Die Techniker der Ruhruniversität führten neben theoretischen Arbeiten auch praktische Tests an realen Mobiltelefonen durch, allerdings in einer funktechnisch abgeschotteten Umgebung, um andere Teilnehmer nicht zu stören oder gegen deutsche Gesetze zu verstoßen, denn legal sind IMSI-Catcher oder technisch verwandte Geräte nur in den Händen der Strafverfolgungsbehörden.

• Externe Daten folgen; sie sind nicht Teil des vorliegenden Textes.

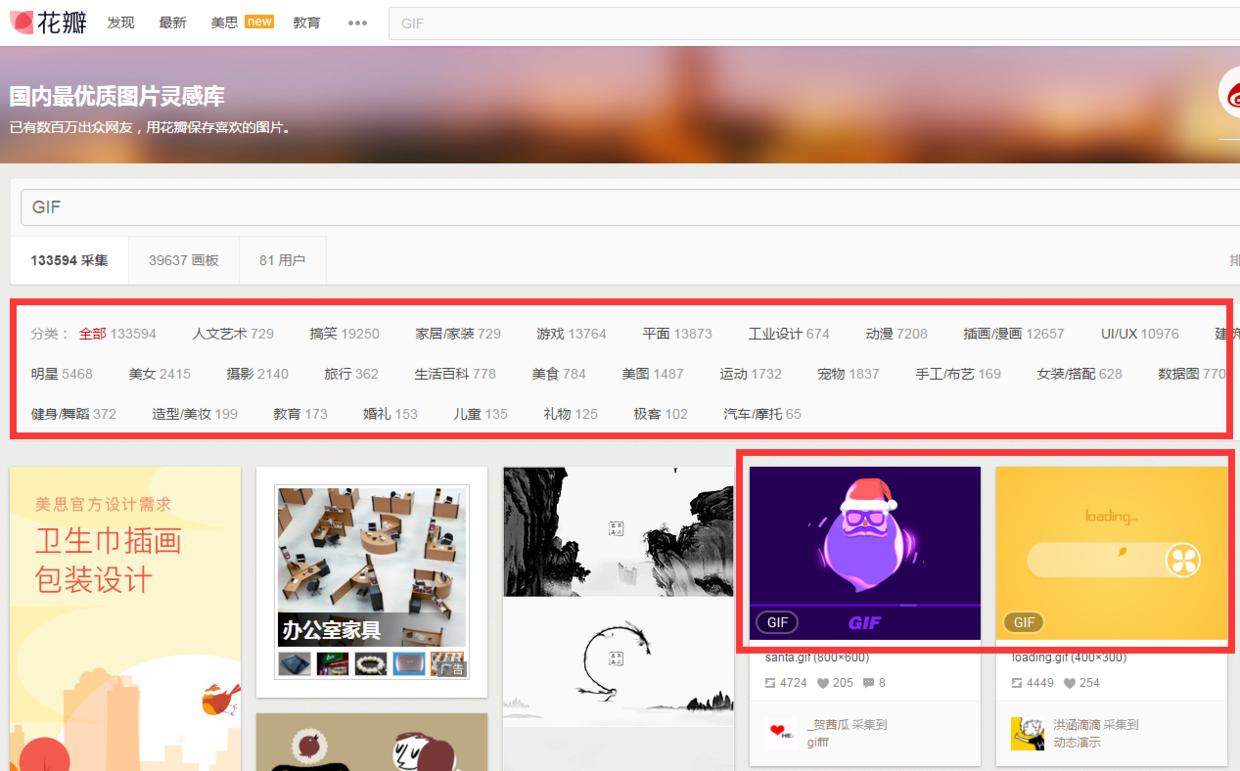Viewport: 1240px width, 771px height.
Task: Click the 发现 navigation item
Action: (x=119, y=22)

Es gelang ihnen, sich erfolgreich zwischen Endgerät und Basisstation einzuklinken, den Funkverkehr mitzuschneiden, und sogar zu verändern. „Ein Angreifer kann den verschlüsselten Datenstrom verändern und dafür sorgen, dass die Nachrichten an einen eigenen Server umgeleitet werden, ohne dass das dem Nutzer auffällt“, erklärt David Rupprecht. Auf dieser Webseite kann der Angreifer dann beliebige Aktionen durchführen, zum Beispiel eingegebene Passwörter abgreifen.

Praktische Versuche

Die verwendeten Angriffswerkzeuge sind frei im Handel erhältlich. Die Forscher verwendeten für ihre Versuche neben einem PC zwei so genannte Software-Defined Radios, die das Senden und Empfangen von LTE-Signalen ermöglichen. Alles zusammen Geräte im Wert von ca. 4.000 Euro. Eines der Geräte gibt sich beim Opferhandy als Mobilfunknetz aus, das andere gibt sich beim echten Mobilfunknetz als Handy aus. So kann das System bestimmte Daten gezielt verändern, während es den Großteil der Daten unverändert weiterleitet. Je nach Equipment kann der Angreifer einige Hundert Meter vom Opferhandy entfernt sein, um den Angriff durchzuführen.

Die Ergebnisse

Zwölf Netzwerke kommerzieller europäischer LTE-Anbieter wurden von der Gruppe überprüft. Vier Netzwerke erwiesen sich als falsch konfiguriert, drei davon waren durch die beschriebenen Methoden angreifbar. Zusätzlich wurden diverse weitere Fälle von unerwünschtem Verhalten festgestellt. Die meisten Lücken wurden inzwischen von den Netzbetreibern geschlossen.

Nicht zu beheben ist die grundsätzlich Möglichkeit, Sicherheitsfeatures abzuschalten. "Dies wird von bestimmten Staaten so gewünscht und ist deshalb im Standard vorgesehen", so David Rupprecht.

Integrierte Schwachstellen

Die meisten Schwachstellen sind inzwischen von den Netzwerkbetreibern behoben worden. Das gilt aber natürlich nicht für jene, die im Standard festgeschrieben sind. "Es wären 4 Bytes mehr pro IP Packet nötig, um den Integritätsschutz zu garantieren", meint David Rupprecht. Vorgesehen ist dieser Schutz selbst bei 5G noch nicht.

Damit könnte auch beim neuen Mobilfunkstandard der Angreifer mit der Identität des Opfers surfen und im Internet Aktionen durchführen. "Müssen wir erst auf 6G warten, bis der Integritäts-Schutz kommt?", fragte Rupprecht am Ende seines Vortrages in Bonn.

Doch schon wenige Tage später hat sich das Blatt offensichtlich gewendet. In den wichtigen Gremien bahnt sich in diesen Tagen aufgrund der Forschungen des Bochumer-Teams ein Umdenken an. Auch die Netzbetreiber sind nun offen für mehr Sicherheitz. "Inzwischen sehen die Provider das ein, und es gibt eine starke Argumentation in der 3GPP, für einen Full-Rate Integritätsschutz", so Rupprecht.